Bitterne Nomads F.C.
- Full name: Bitterne Nomads Football Club
- Founded: 1939
- Dissolved: 1968
- Ground: Cutbush Lane, West End, Southampton
| Home colours | Away colours |

= Bitterne Nomads F.C. =

Bitterne Nomads F.C. were an amateur football club, based in Bitterne - an eastern suburb of Southampton, Hampshire. They folded after the loss of their ground.

==History==

Bitterne Nomads were formed in 1939, the suffix an indication of they number of venues used for home games.

They were the third club to represent the area, although any aspirations of emulating their successful predecessors Guild and Sports was soon halted by the outbreak of World War II. Despite this, Bitterne Nomads remained active and participated in various war time competitions.

The post war era saw renewed interest. In 1946 the club began using the Hatley Road Sports Ground, were elected into the Hampshire League Division 3 and also began entering the national cup competitions. Unfortunately, the loss of their ground forced them to leave the competition in 1949, and join the Southampton League.

Despite this set-back, Bitterne Nomads recovered by winning the Southampton Senior Cup in 1955 (2–1 against Winsor United at The Dell) and the Senior Division 1 title in 1959. Now playing at a nicely developed venue at Cutbush Lane, they made a returned to the county league in 1960 and immediately won promotion as Division 3 runners-up.
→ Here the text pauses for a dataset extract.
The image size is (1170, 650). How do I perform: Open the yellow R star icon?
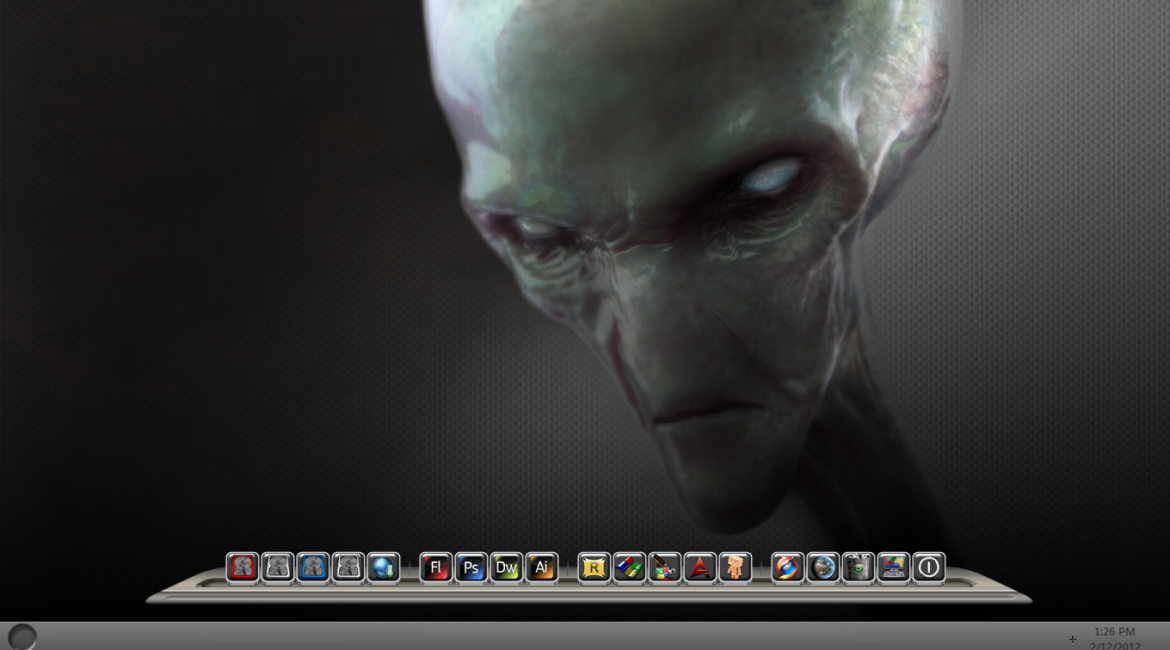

In 1965 they were relegated back again, where they remained a steady force until 1968 when the loss of their ground prompted the club to fold.

==Honours==

- Hampshire League
  - Division 3 Runners-up 1960/61
- Hampshire Football Association
  - Intermediate Cup Finalists 1952/53
- Southampton League
  - Senior Division 1 Champions 1958/59
  - Senior Division 2 Runners-up 1952/53
  - Senior East Division Runners-up 1950/51
  - Junior Eastern Division Champions 1952/53 and 1954/55 (Reserves)
- Southampton Football Association
  - Senior Cup Winners 1954/55

==Playing records==

===Hampshire League ===

| Season | Division | Position | Significant events |
|---|---|---|---|
| 1946/47 | Division 3 | 9/12 |  |
| 1947/48 | Division 3 East | 5/12 |  |
| 1948/49 | Division 3 East | 6/14 | Left competition |
| 1949-60 | - |  | Southampton League |
| 1960/61 | Division 3 | 2/16 | Promoted |
| 1961/62 | Division 2 | 7/16 |  |
| 1962/63 | Division 2 | 11/16 |  |
| 1963/64 | Division 2 | 10/16 |  |
| 1964/65 | Division 2 | 16/16 | Relegated |
| 1966/66 | Division 3 | 6/16 |  |
| 1966/67 | Division 3 | 6/16 |  |
| 1967/68 | Division 3 | 4/16 | Left competition |

=== FA Cup ===

| Season | Round | Opponents | Result |
|---|---|---|---|
| 1947/48 | Preliminary Round | H v Thornycroft Athletic | L 2-3 |
| 1948/49 | Extra-Preliminary Round | A v Basingstoke Town | W 2–1 |
|  | Preliminary Round | A v Newport IOW | L 0-4 |

=== FA Amateur Cup ===

| Season | Round | Opponents | Result |
|---|---|---|---|
| 1946/47 | Preliminary Round | A v Sandown | W 4-2 |
|  | 1st Qualifying Round | A v Poole Town | L 1-3 |
| 1947/48 | 1st Qualifying Round | H v Portsmouth Electricity | L 0-2 |
| 1948/49 | Preliminary Round | A v Romsey Town | W 2-0 |
|  | 1st Qualifying Round | A v Portsmouth Electricity | W 1-0 |
|  | 2nd Qualifying Round | H v Portland United | D 0-0 |
|  | Replay | A v Portland United | L 2-3 |
| 1962/63 | 1st Qualifying Round | A v Gosport Borough | L 2-3 |
| 1963/64 | 1st Qualifying Round | A v Waterlooville | L 2-4 |

==Ground==
Bitterne Nomads played at Cutbush Lane, Townhill Park, Southampton. The ground is now covered by housing and is not to be confused with the modern day council owned pitches known by the same name located at the opposite end of the road in West End.

==Notable players==

Bitterne Nomads had many fine players, most notably Don Roper and Fred Turner who both went on to play for Southampton. Former Saints goalkeeper Eugene Bernard also played towards the end of his career.

==Local rivalries==
With there being so many teams in the area, Bitterne Nomads had a number of local rivals. These included Sholing Sports, Thornycrofts (Woolston) and West End.

==Successor club==

Bitterne Sports played in the Southampton League from 1972 until 1995. The club played on hired council pitches and reaching the Southampton FA Junior 'B' Cup final in 1989 was the closest they ever came to winning any silverware.